January 4, 1965: U.S. President Lyndon B. Johnson proclaims his “Great Society” during his State of the Union Address.
February 21, 1965: Malcolm X is assassinated in Manhattan.
March 7, 1965: Bloody Sunday: Some 200 Alabama State Troopers clash with 525 civil rights demonstrators in Selma, Alabama.
March 8, 1965: Vietnam War: Some 3,500 United States Marines arrive in South Vietnam, becoming the first American combat troops in Vietnam.
March 25, 1965:
Martin Luther King, Jr. and 25,000 civil rights activists successfully
end the 4-day march from Selma, Alabama, to the capitol in Montgomery.
July 30, 1965: War on Poverty: President Lyndon B. Johnson signs the Social Security Act of 1965 into law, establishing Medicare and Medicaid.
August 6, 1965: U.S. President Lyndon B. Johnson signs the Voting Rights Act of 1965 into law.
September 25, 1965: In Boston: The Bay State Banner publishes its first edition: Vol. 1, No. 1
January 13, 1966: Robert
C. Weaver becomes the first African American Cabinet member by being
appointed United States Secretary of Housing and Urban Development.
June 1, 1966: White House Conference on Civil Rights.
June 30, 1966: The National Organization for Women (NOW) is founded.
September 6, 1966: In
Cape Town, South Africa, the architect of Apartheid, Prime Minister
Hendrik Verwoerd, is stabbed to death by Dimitri Tsafendas.
October 1966: Bobby Seale and Huey P. Newton found the Black Panther Party.
October 15, 1966:
Former Massachusetts Attorney General Edward Brooke becomes the first
African American elected to the United States Senate since
Reconstruction.
1966: In Boston:
Lower Roxbury Community Corporation established; Haley House
established; South End Historical Society established; Metropolitan
Council for Educational Opportunity school desegregation program begins;
Copley Square remodeled.
April 4, 1967: Martin Luther King, Jr. denounces the Vietnam War during a religious service in New York.
June 13, 1967:
Solicitor General Thurgood Marshall is nominated as the first African
American justice of the U.S. Supreme Court.
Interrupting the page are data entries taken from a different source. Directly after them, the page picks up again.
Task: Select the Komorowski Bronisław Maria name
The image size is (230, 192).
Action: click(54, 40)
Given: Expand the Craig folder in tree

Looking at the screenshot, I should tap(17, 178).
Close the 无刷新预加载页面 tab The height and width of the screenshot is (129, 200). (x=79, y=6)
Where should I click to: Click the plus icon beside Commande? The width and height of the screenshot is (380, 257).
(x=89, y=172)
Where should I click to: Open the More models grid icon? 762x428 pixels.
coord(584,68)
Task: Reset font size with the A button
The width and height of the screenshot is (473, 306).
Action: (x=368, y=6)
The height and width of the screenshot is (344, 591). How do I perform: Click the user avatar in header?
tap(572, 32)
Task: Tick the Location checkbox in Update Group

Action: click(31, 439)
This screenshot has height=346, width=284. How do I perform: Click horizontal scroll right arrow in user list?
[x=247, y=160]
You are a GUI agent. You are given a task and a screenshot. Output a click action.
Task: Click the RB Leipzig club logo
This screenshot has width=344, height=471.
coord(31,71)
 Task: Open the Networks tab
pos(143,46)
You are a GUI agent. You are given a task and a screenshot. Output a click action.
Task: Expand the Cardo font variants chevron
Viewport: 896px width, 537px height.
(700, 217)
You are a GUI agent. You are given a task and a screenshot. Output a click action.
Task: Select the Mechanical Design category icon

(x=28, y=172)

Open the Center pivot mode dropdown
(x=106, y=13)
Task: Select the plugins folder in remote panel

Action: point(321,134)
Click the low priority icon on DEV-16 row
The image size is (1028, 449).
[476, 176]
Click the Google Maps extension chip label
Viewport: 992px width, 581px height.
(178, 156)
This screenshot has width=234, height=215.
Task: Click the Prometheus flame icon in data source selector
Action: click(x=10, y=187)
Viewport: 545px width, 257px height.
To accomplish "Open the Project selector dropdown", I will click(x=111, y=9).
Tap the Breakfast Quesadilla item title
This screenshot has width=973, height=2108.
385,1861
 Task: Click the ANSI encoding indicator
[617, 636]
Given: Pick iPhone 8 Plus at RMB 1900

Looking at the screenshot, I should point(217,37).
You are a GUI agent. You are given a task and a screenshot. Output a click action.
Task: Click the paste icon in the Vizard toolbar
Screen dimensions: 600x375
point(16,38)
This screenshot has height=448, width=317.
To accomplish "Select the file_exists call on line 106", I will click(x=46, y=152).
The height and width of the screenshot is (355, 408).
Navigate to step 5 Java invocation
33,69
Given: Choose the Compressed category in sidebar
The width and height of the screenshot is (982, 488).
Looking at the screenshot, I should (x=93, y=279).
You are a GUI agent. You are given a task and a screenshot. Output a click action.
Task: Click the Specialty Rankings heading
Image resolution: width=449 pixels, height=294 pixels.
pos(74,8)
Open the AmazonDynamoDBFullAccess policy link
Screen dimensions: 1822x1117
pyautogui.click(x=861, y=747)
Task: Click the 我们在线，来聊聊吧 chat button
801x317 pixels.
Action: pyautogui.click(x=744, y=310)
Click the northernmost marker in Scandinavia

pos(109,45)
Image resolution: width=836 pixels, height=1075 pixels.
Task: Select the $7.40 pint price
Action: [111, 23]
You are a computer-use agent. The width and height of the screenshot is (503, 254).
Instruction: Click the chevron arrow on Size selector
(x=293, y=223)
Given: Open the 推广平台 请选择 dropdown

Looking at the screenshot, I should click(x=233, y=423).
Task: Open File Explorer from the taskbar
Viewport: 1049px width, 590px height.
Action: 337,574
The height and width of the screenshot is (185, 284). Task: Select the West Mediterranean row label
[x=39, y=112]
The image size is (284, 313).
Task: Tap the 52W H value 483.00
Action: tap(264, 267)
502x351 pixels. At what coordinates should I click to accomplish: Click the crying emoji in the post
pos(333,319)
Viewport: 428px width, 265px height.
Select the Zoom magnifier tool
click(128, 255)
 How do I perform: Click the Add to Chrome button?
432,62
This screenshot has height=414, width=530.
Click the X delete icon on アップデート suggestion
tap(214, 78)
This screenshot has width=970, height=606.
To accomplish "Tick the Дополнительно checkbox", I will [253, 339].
He is confirmed August 30.
April 4, 1968:
Martin Luther King, Jr. is slain in Memphis. James Earl Ray, indicted
in the murder, is captured in London on June 8. In 1969, Ray pleads
guilty and is sentenced to 99 years.
June 5, 1968:
Sen. Robert F. Kennedy is shot and critically wounded by Sirhan B.
Sirhan in a Los Angeles hotel after winning California primary. He dies
on June 6.
January 20, 1969: Richard M. Nixon is inaugurated 37th President of the U.S.